(Data for locating visible targets)
╔══

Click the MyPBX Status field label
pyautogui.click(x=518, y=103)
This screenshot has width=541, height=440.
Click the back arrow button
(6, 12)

╚══

*Task to carry out*:
Duplicate every line of the listing above with no changes.

*Reply to the exercise*:
Click the MyPBX Status field label
pyautogui.click(x=518, y=103)
This screenshot has width=541, height=440.
Click the back arrow button
(6, 12)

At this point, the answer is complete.